#### [EXERCISE OBJECTIVE]
Reproduce the listing below, swapping every "Screen dimensions" for "Display size" and leaving everything else unchanged.

=====

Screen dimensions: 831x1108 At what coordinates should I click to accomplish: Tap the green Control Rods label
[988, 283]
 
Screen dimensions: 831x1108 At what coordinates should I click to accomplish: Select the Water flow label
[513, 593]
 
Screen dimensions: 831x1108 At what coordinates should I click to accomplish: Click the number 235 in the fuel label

=====

#### [RESPONSE BELOW]
Display size: 831x1108 At what coordinates should I click to accomplish: Tap the green Control Rods label
[988, 283]
 
Display size: 831x1108 At what coordinates should I click to accomplish: Select the Water flow label
[513, 593]
 
Display size: 831x1108 At what coordinates should I click to accomplish: Click the number 235 in the fuel label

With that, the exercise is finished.